Chapter 5: Linear programming for quantile regression
This chapter outlines the algorithm for solving the quantile regression problem using a small data set, detailing the various steps of the procedure. The machinery behind the use of linear programming for solving regression problems is first presented for the case of median regression and then extended to the more general quantile regression. The chapter also introduces the median regression problem in case of univariate regression. A geometric interpretation of the minimization problem characterizing quantile regression is also outlined using the point/line duality introduced by Edgeworth in 1888 in his pioneer work on median methods for linear regression. Edgeworth proposed a general formulation of median regression involving a multivariate vector of explanatory variables naming it plural median. An alternative formulation of the L1 problem in terms of LP directly provides the signed residuals.
Chapter 6: Correlation
This chapter considers estimation and inference in case of stationary and non-stationary autoregressive processes as estimated by quantile regressions.

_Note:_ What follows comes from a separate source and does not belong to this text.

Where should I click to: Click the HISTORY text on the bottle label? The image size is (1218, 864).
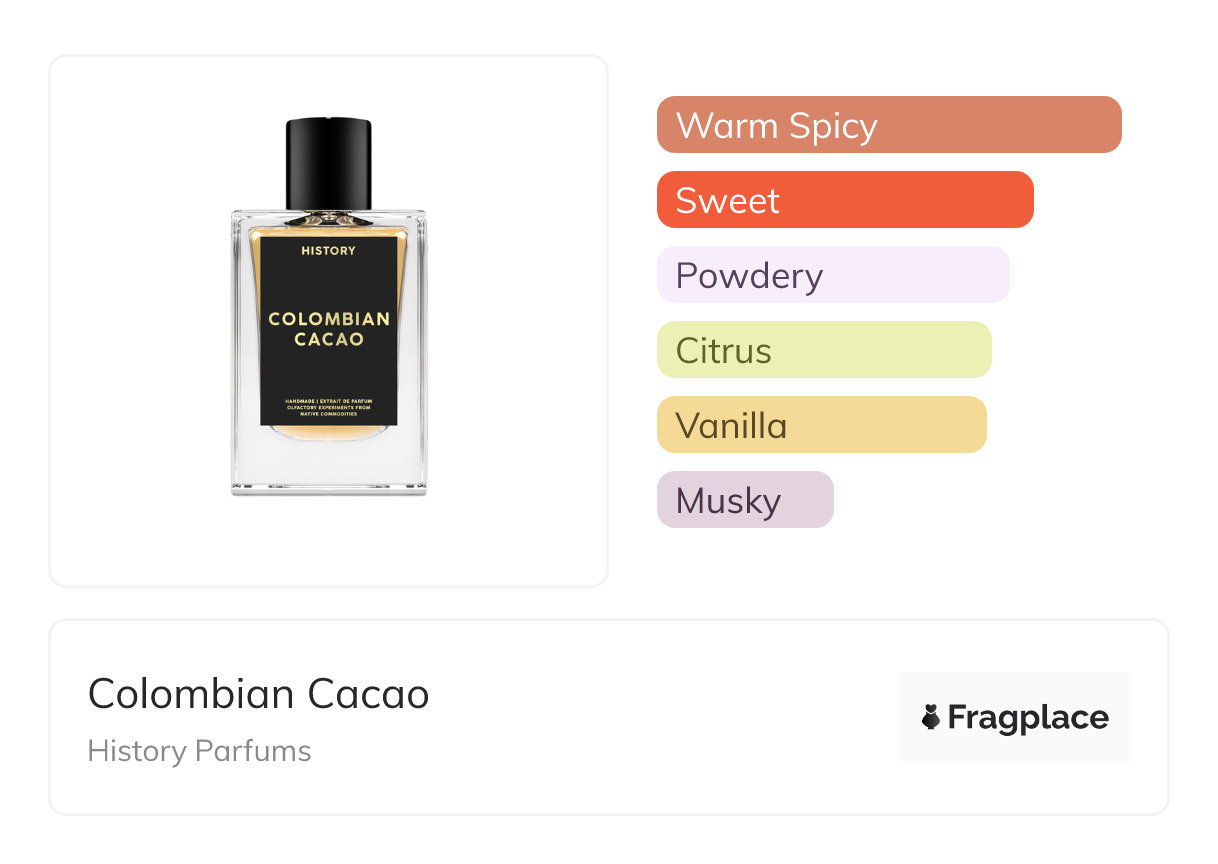328,250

It reports the autocorrelations of the residuals of the estimated AR(1) model, computed at the conditional mean. Tests of stationarity are implemented together with other closely related tests, although the latter are not specifically defined for the quantile regression model. The presence of unit root, besides causing a nonstandard distribution of the t test, has an additional relevant implication in a regression model. The case of spurious regression and of cointegrated variables are discussed in simulated data sets and for the consumption function. The test for cointegration brings to the analysis of changing coefficient models and to the test functions defined to detect them. The quantile regression conditionally heteroskedastic model concludes the chapter by further analyzing the inflation rate series.